PROVIDED DATA -
+---+

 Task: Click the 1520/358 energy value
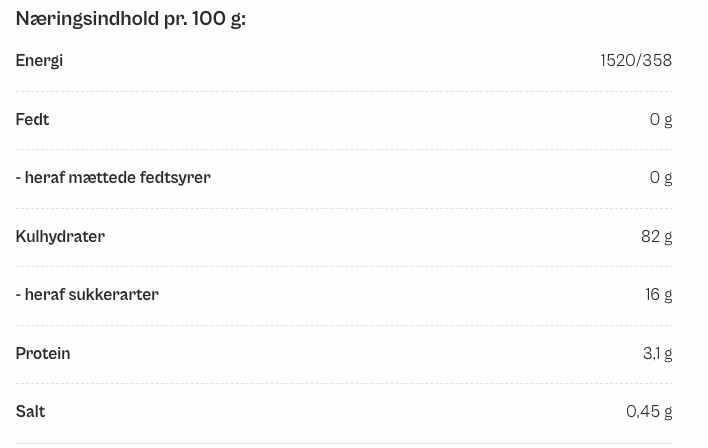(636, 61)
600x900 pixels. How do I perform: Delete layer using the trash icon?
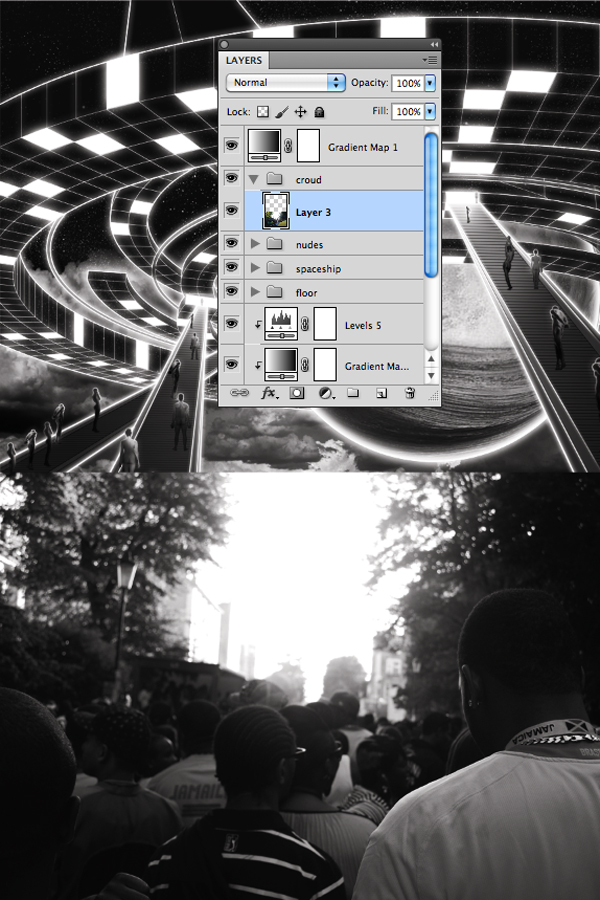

+---+

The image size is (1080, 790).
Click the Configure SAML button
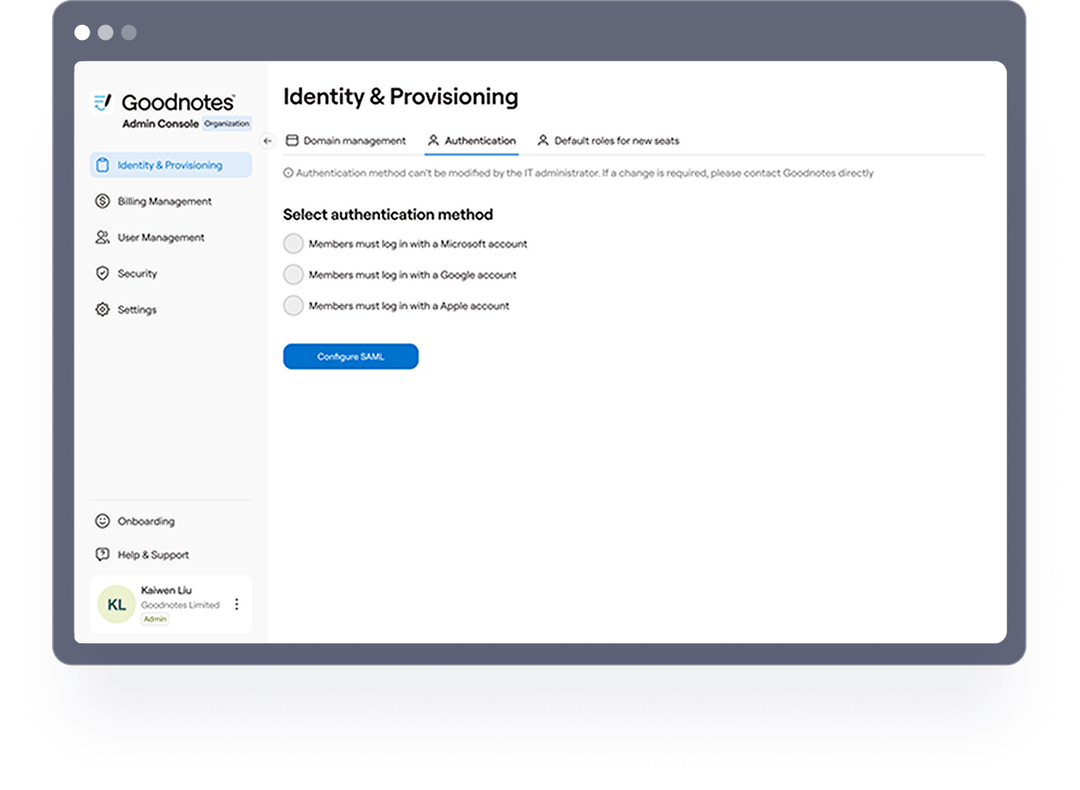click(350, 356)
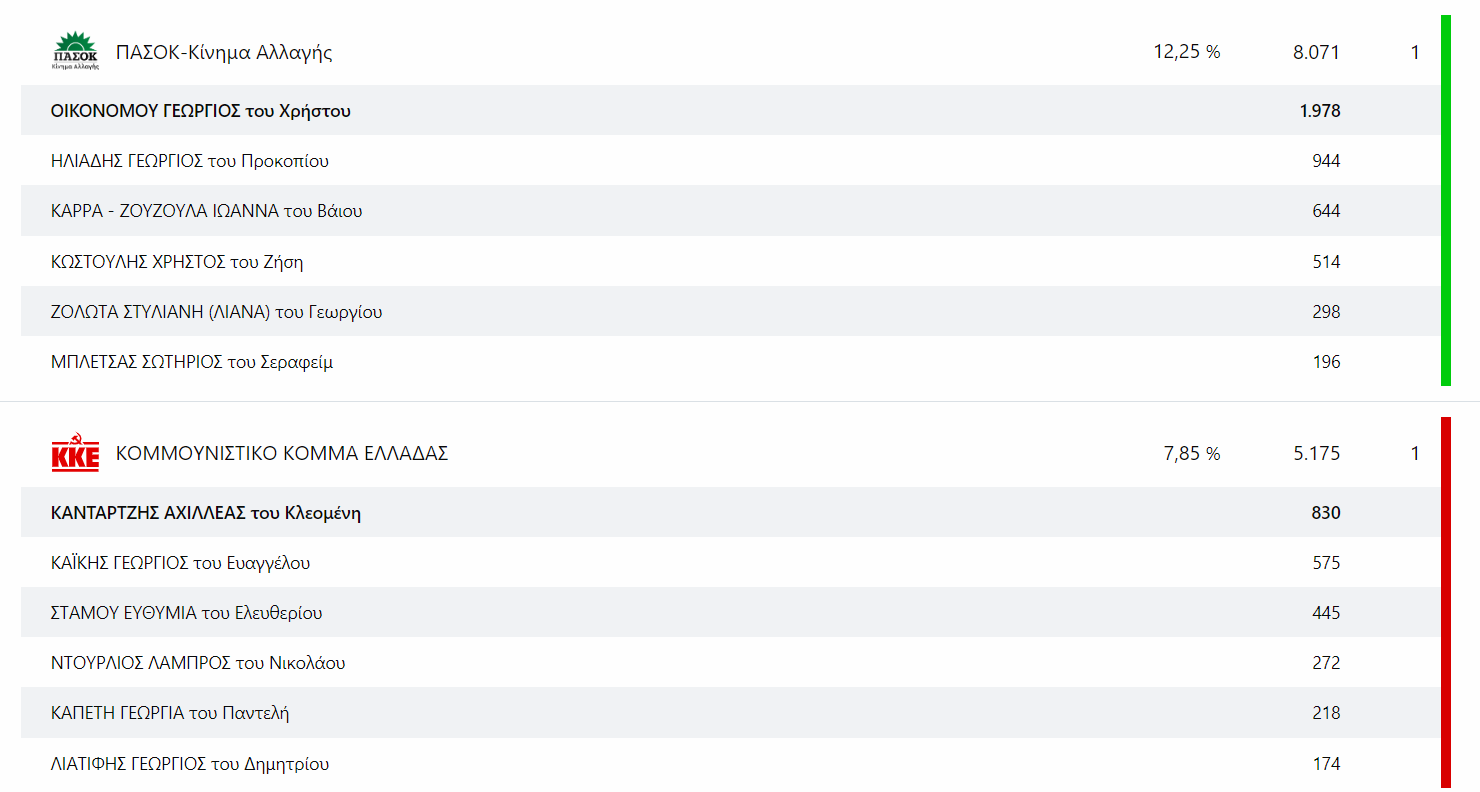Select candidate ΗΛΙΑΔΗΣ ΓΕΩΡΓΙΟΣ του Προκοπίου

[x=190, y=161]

+---+

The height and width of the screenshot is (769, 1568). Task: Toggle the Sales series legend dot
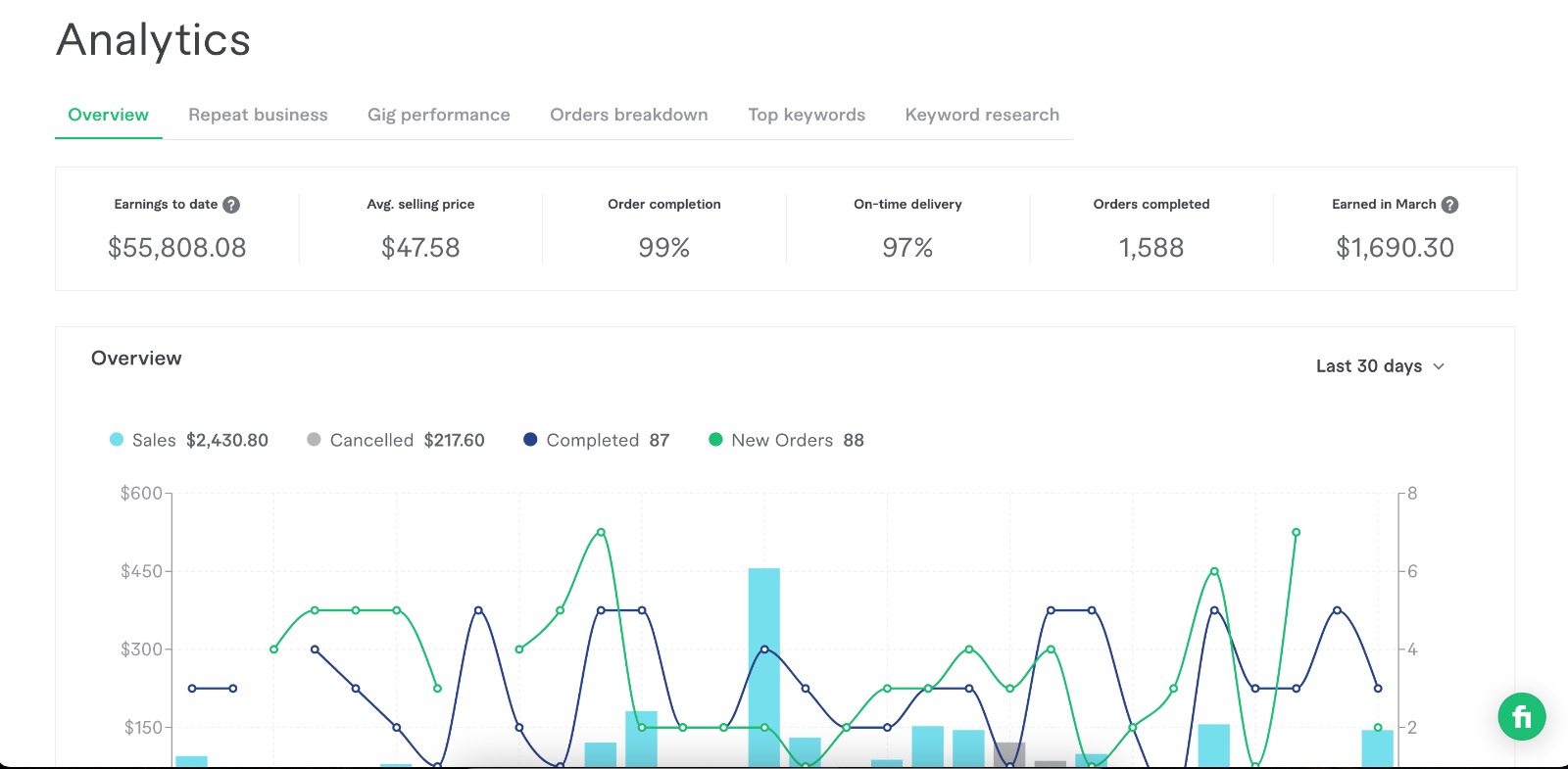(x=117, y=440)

+---+

TASK - Output the listing above, from the line containing "Task: Click the 1520/358 energy value" through the line containing "600x900 pixels. How", as a Markdown table with a Row column for the row number and a Line column for the line, skipping blank lines and leaving out the pictures.

WRITTEN RESPONSE -
| Row | Line |
|---|---|
| 1 |  Task: Click the 1520/358 energy value |
| 2 | (636, 61) |
| 3 | 600x900 pixels. How do I perform: Delete layer using the trash icon? |